Pug's face

Like many other pet lovers, I am captivated by the endearing faces and loving, playful personalities of Pugs, Pekingese, Bulldogs and others of what we veterinarians call “brachycephalic” breeds of dogs (and a couple of cat breeds, too, most notably the Persian). In fact, my daughter, Vetstreet dog trainer Mikkel Becker, has two Pugs, and my wife and I love them so much we call them our “grandpugs.”

But as a veterinarian, I am sadly too aware of the many health problems these breeds have, and if you own one of these dogs — or hope to — you need to be aware as well.

My Vetstreet colleagues and I have written before about brachycephalic syndrome, the tendency of these poorly designed (but undeniably cute) dogs to have such severe breathing difficulties that they may need surgery to live a somewhat normal life — or even just to live at all. The same pushed-in faces that make breathing a challenge also put these pets at high risk for serious eye injuries. Many times these dogs suffer with chronic, painful eye problems that their owners never really notice, or assume are normal for the breed.

When you have a short-nosed pet, you need to be sure you’re doing all you can to help him not only survive but also thrive. The place to start is with a full veterinary checkup to review and address the special needs of these health-challenged pups.

No Room for Normal Eyes

Dogs with extremely flat faces don’t have much room for normal eye sockets: Their eyeballs are so shallowly placed that they actually protrude. The most alarming problem with this arrangement is that it’s not uncommon for an eyeball to pop out.

Even with immediate attention from a skilled veterinary surgeon, the eye may not be able to be secured in the socket again. While losing an eye isn’t life-threatening, it is a very scary thing for a pet lover (not to mention a pet) to experience. There are many, many less shocking health issues that are far more dangerous to life but few that will stir the emotion in the way seeing your pet with a dangling eyeball will.

If you have one of these breeds, you cannot guarantee that your dog’s eyes will stay in place, but you can do your part to prevent this tragedy by never playing rough with your dog  — or allowing another person or dog to do so. You should also use a harness instead of a collar to walk your pet, since straining against a collar could build enough pressure to pop out a shallow eyeball. Your dog’s lifespan and quality of life will not be diminished if he ends up with an empty eye socket, but I know you’ll miss seeing that loving gaze from both eyes if it happens.

More Painful Problems

Losing an eyeball is likely the most dramatic of the structure-related eye problems in these dogs, but it’s by no means the only reason for worry. Because these dogs lead with their protruding eyes instead of their noses, the eyeballs are in danger of being scratched by vegetation or even upholstery. The result can be painful corneal ulcers that need prompt veterinary attention and a course of medication or even surgery to resolve.

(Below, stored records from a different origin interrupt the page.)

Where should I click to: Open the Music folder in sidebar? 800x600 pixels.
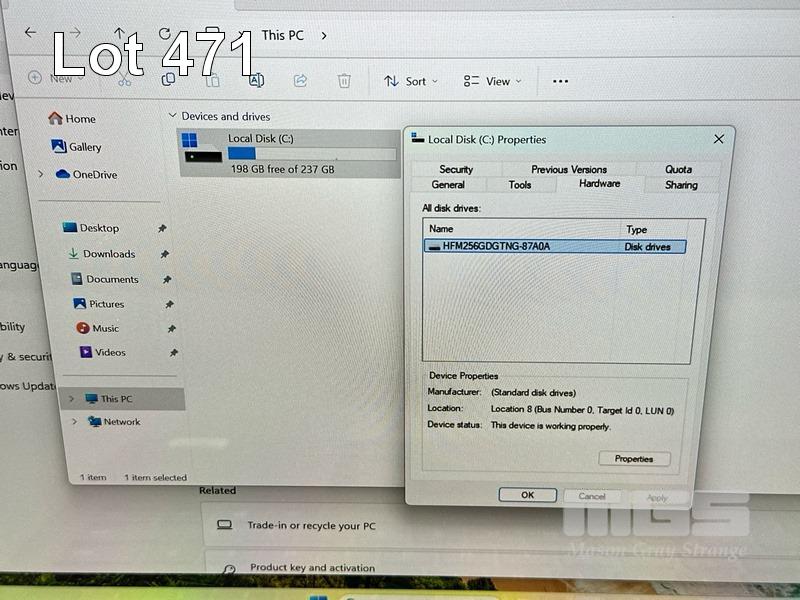click(x=105, y=328)
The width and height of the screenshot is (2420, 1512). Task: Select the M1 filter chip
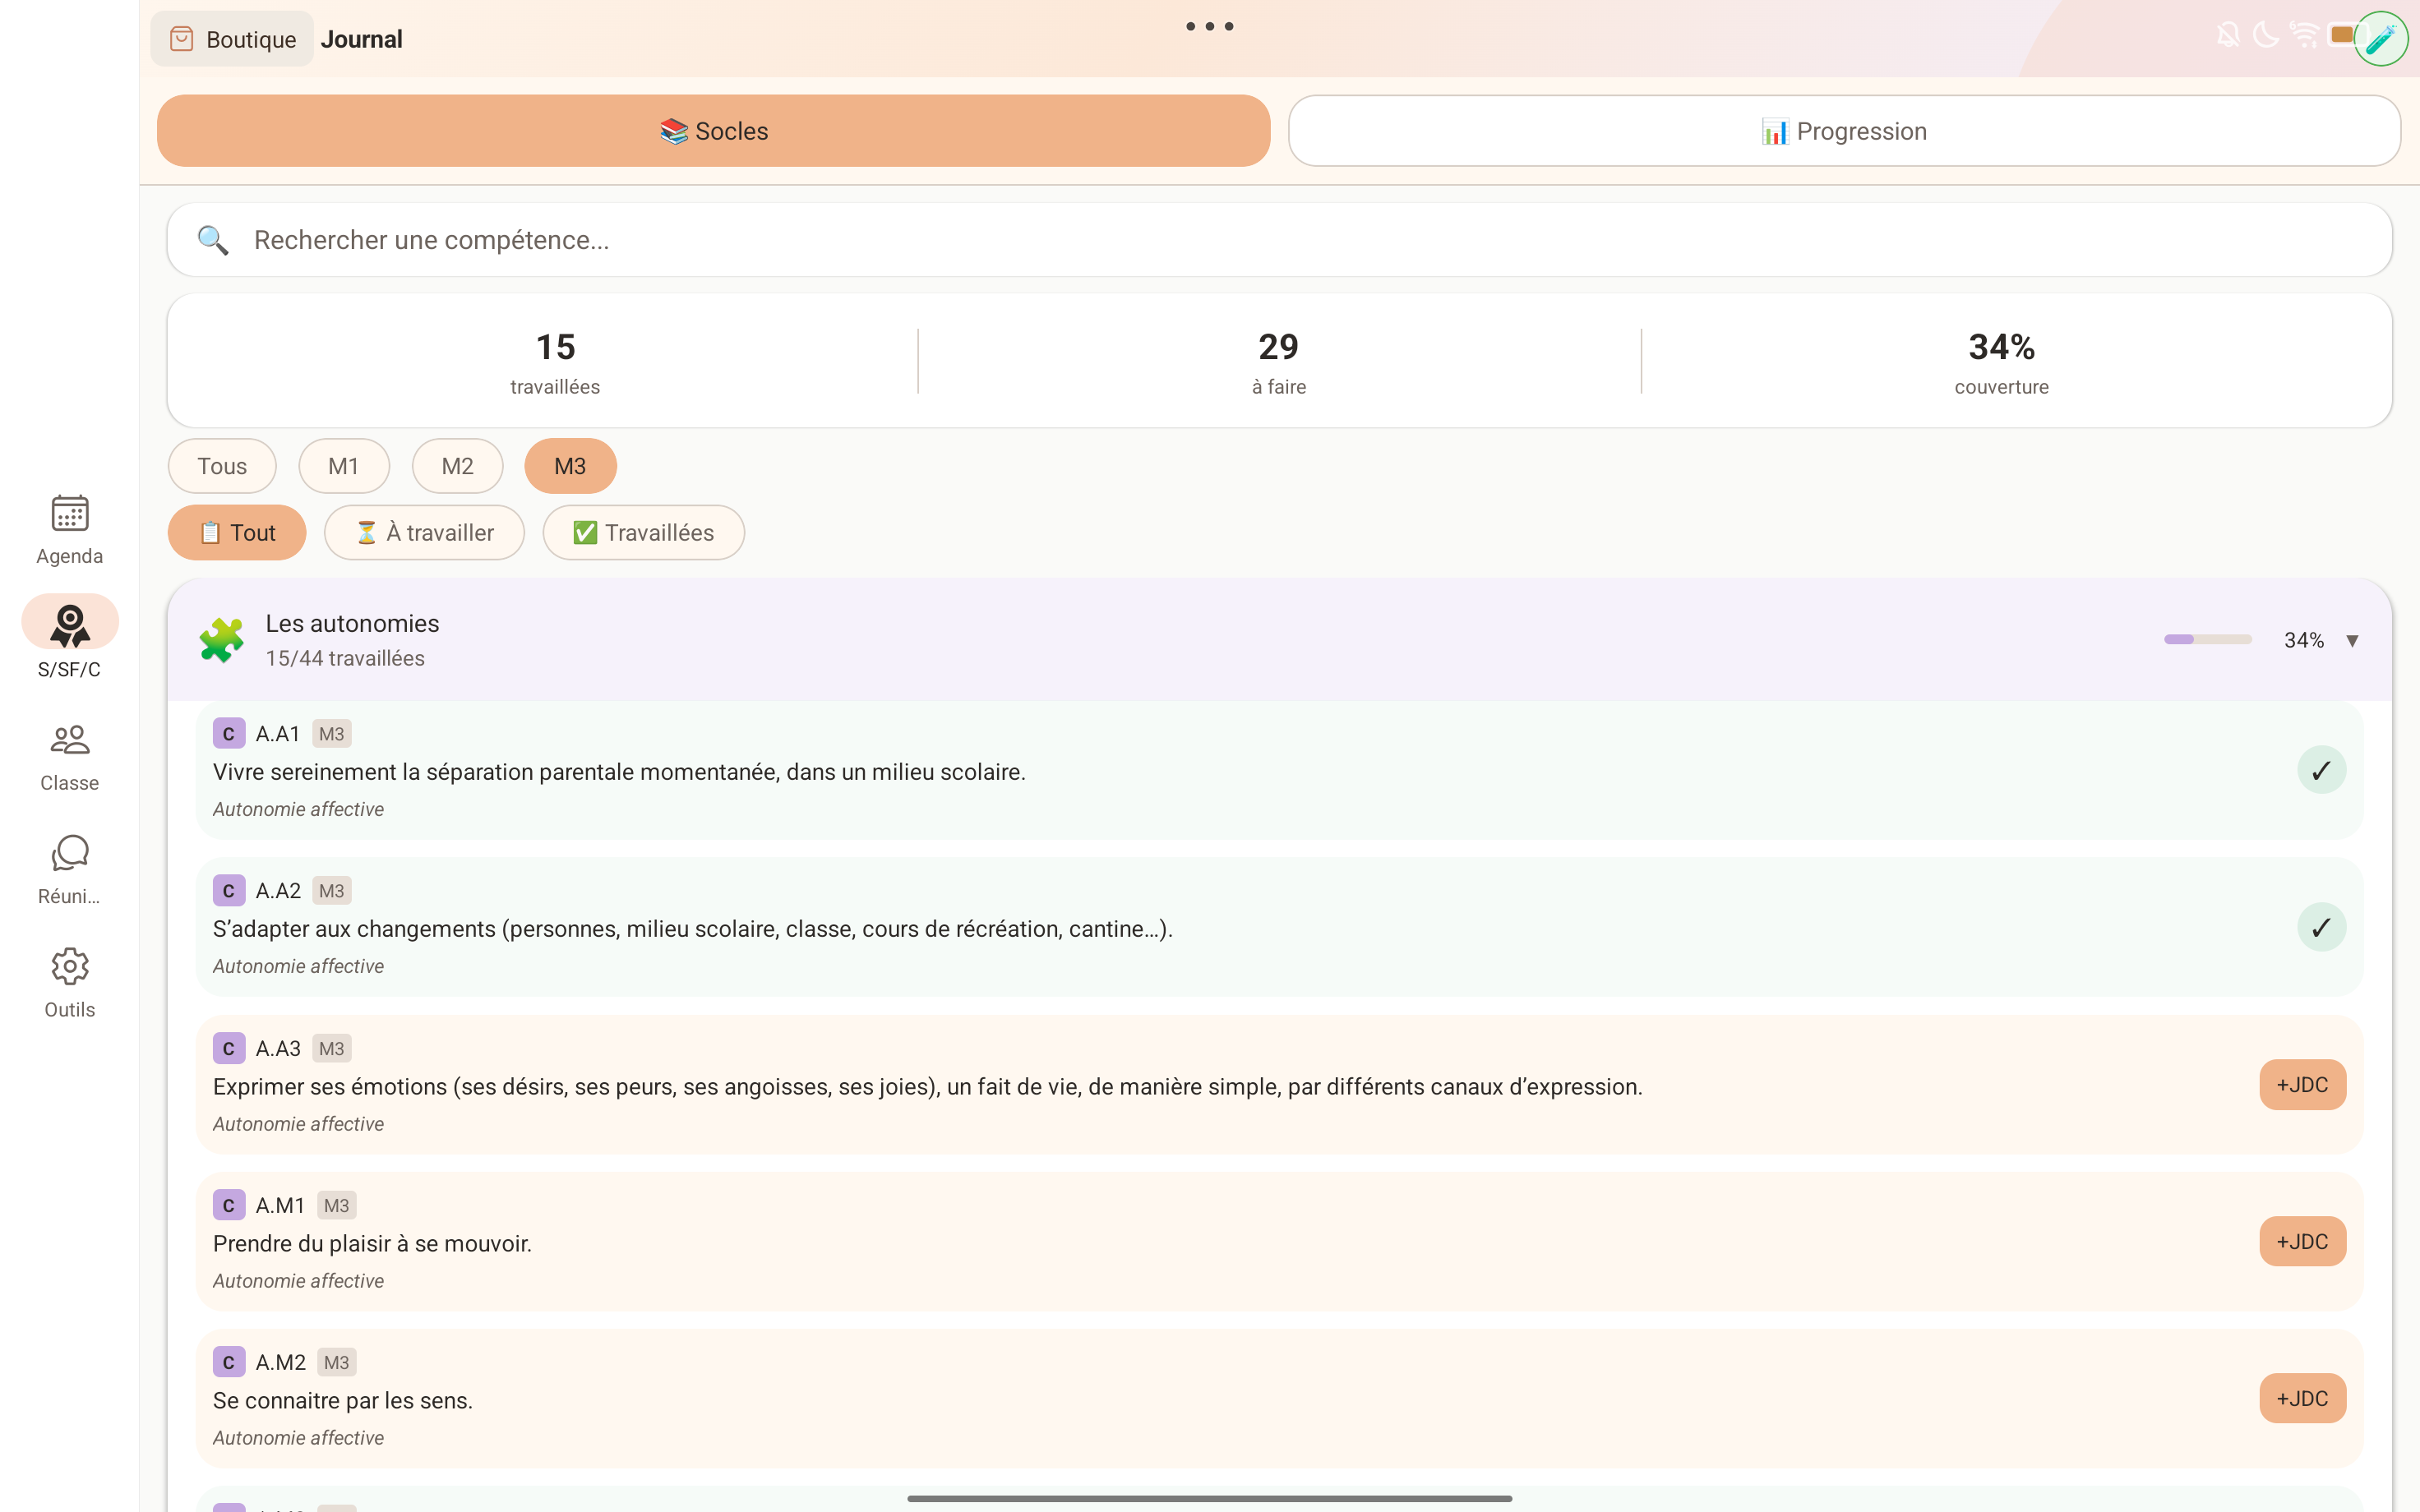tap(344, 465)
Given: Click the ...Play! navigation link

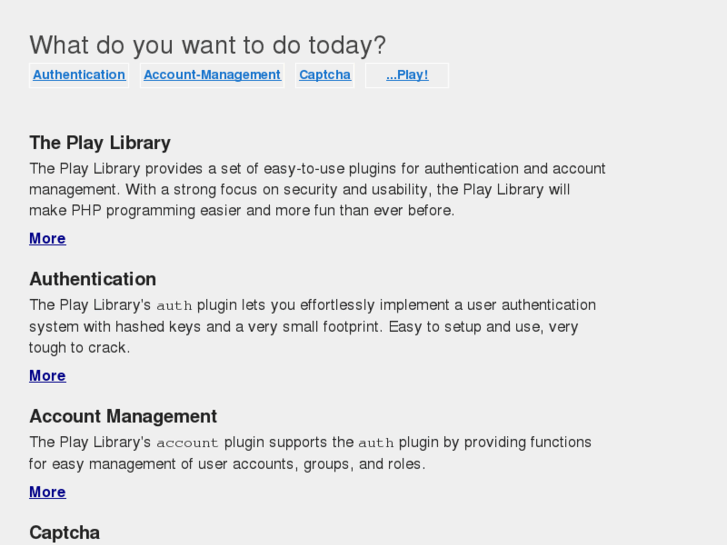Looking at the screenshot, I should (x=407, y=75).
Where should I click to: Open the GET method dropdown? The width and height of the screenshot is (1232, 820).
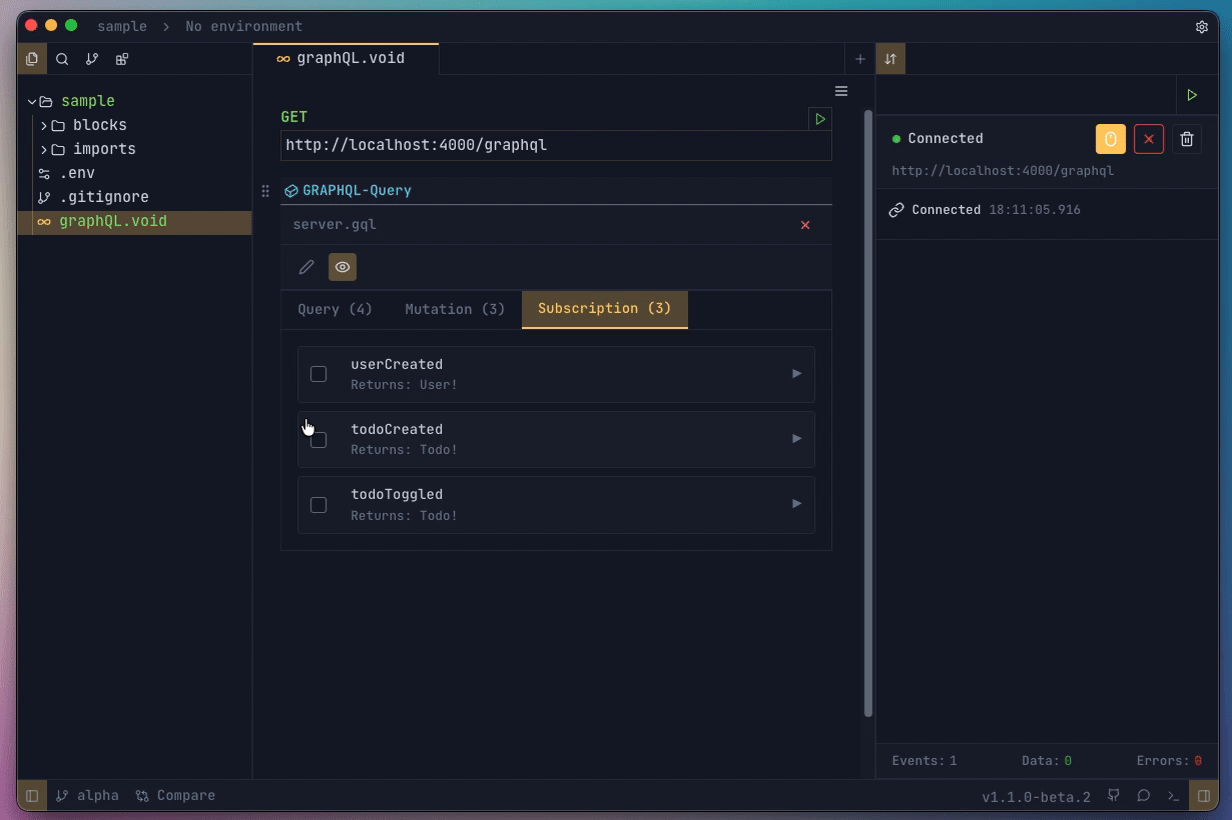pyautogui.click(x=294, y=117)
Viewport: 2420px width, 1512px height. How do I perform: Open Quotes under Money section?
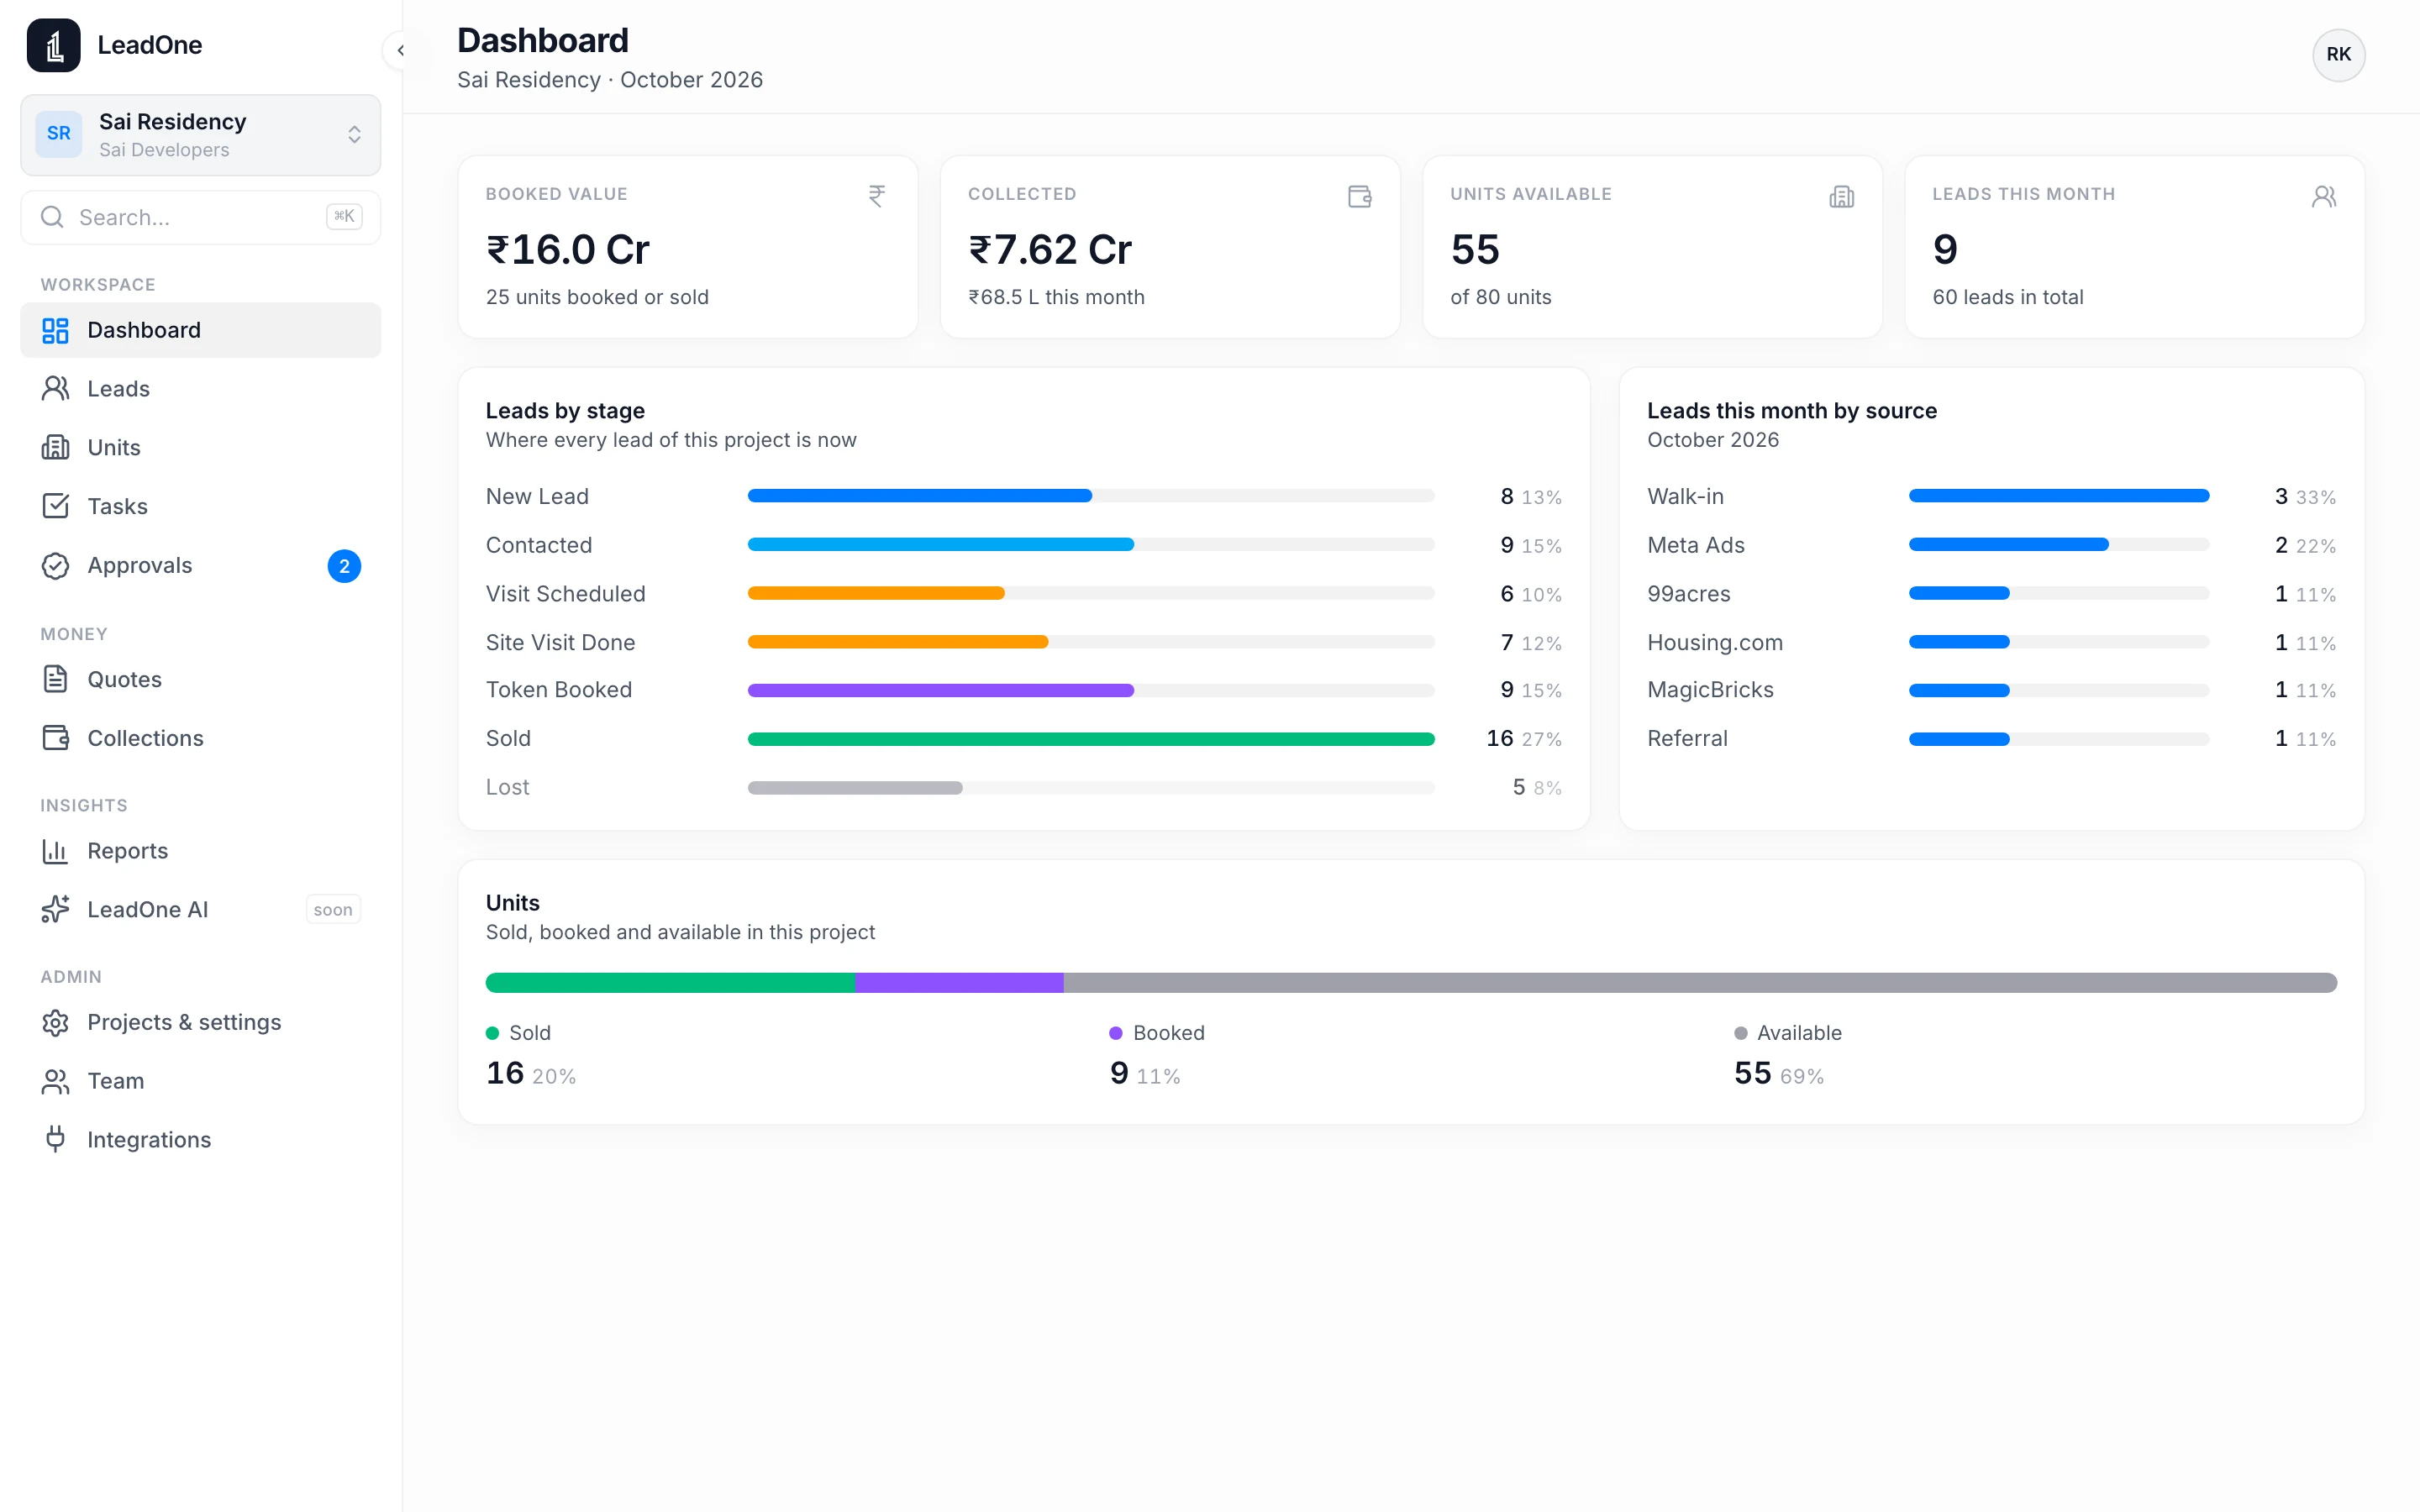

That’s still not all. Because skin folds and tear ducts are also not like those in other dogs, these breeds can develop painful sores in their folds, and tears that don’t drain normally leave the area moist, inviting infection. Some dogs are not able to close their eyes fully and have chronic dry eyes that must be lubricated with eye drops and ointments, not only for comfort but to prevent abrasions and blindness.

Finally, some of these dogs have lashes that tip inward, scraping the eyeball. This is called entropion, and it typically must be corrected surgically to prevent a life of constant pain, infections and even blindness.

Brachycephalic breeds are the way they are because we made them so. Like many veterinarians, I am optimistic that calls for less extreme features in these breeds will make them less vulnerable to health problems caused by breeding trends. In the meantime, those of us who own and love these breeds will have to treat them like “hothouse flowers” to protect them from harm.

Your veterinarian will be happy to make sure your dog has no current eye problems and help you catch developing ones before they cause your dog a lifetime of pain. The sooner your dog gets to the veterinarian, the more comfortable and healthy he’ll be.